GIVEN PROBLEM 1: Reproduce the records below word for word, all of them, and leave out the pictures.

DOCUMENT TEXT:
____________________
Which was fine, for a while. Bob and Anne raised a good herd and worked the herringbone shed. Cream went to the Archie’s Creek butter factory and the skim milk went to the pigs. It was long hours and hard work.
But even then, Bob was developing new processes, feeding the pigs through an automatic system. The cows were productive and happy; a favoured one used to sneak through the fence to calve outside Anne’s bedroom window.
The income from Anne’s physiotherapy practice in Cowes helped sustain the farming operation through the ups and downs of the industry. When butter fat output rose, the department restricted production, which coincided with a drop in the price of milk and an increase in the price of grain. They might have got more cows and spread the costs over a greater volume of milk. Instead, in 1968, Bob and Anne decided to change direction and switch to beef.
The hardest thing for a dairy farmer to do is get rid of their cows. They reared all the calves on the cows before loading the herd on to trucks. “All the kids were crying at the window when they left,” Anne says, looking out their lounge room window.
The well-constructed dairy yards are now used for weighing and loading cattle. The sides are rubber lined and regularly checked for protrusions that might injure the animals.
They have often challenged the orthodox view. Bob was one of the first farmers to feed silage to beef cattle. “They all thought I was crazy.” He laughs. These days, using Bimbadeen-grown silage and grass, his cattle gain up to a kilo and a half in a day.
Beef farming worked well through to the 1980s until the effects of land clearing increased salinity levels. Production levels dropped. Animals in the paddocks weren’t thriving as well as their forebears.
____________________
DATA LISTING:
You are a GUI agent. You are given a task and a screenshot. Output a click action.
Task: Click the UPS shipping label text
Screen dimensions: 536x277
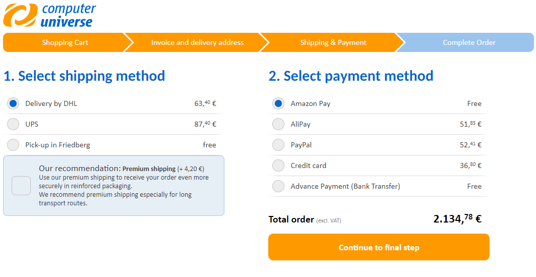tap(32, 124)
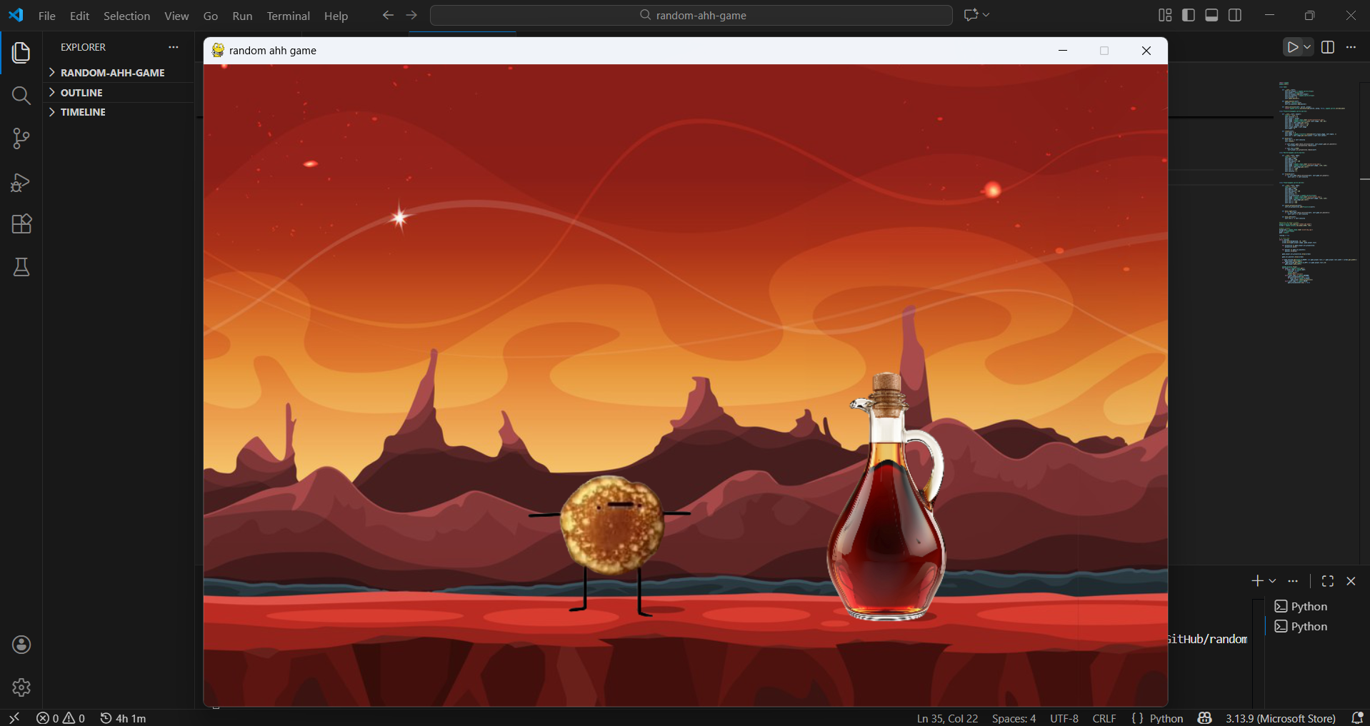Open Run and Debug view
The width and height of the screenshot is (1370, 726).
point(21,183)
____________________
GIVEN PROBLEM 2: Using the farm passage above, decide whether each statement agrees with it: (a) Cream from the farm went to the Archie’s Creek butter factory. (b) Bob and Anne took on more cows before switching to beef in 1968. (c) Bob was one of the first farmers to feed silage to beef cattle. Answer yes or no for each, quoting the deciding words.

RESPONSE 1:
You are a GUI agent. You are given a task and a screenshot. Output a click action.
Task: Click the UPS shipping label text
Screen dimensions: 536x277
tap(32, 124)
Open Run and Debug view
The width and height of the screenshot is (1370, 726).
point(21,183)

RESPONSE 2:
(a) Yes: "Cream went to the Archie’s Creek butter factory and the skim milk went to the pigs."
(b) No: "They might have got more cows and spread the costs over a greater volume of milk. Instead, in 1968, Bob and Anne decided to change direction and switch to beef."
(c) Yes: "Bob was one of the first farmers to feed silage to beef cattle."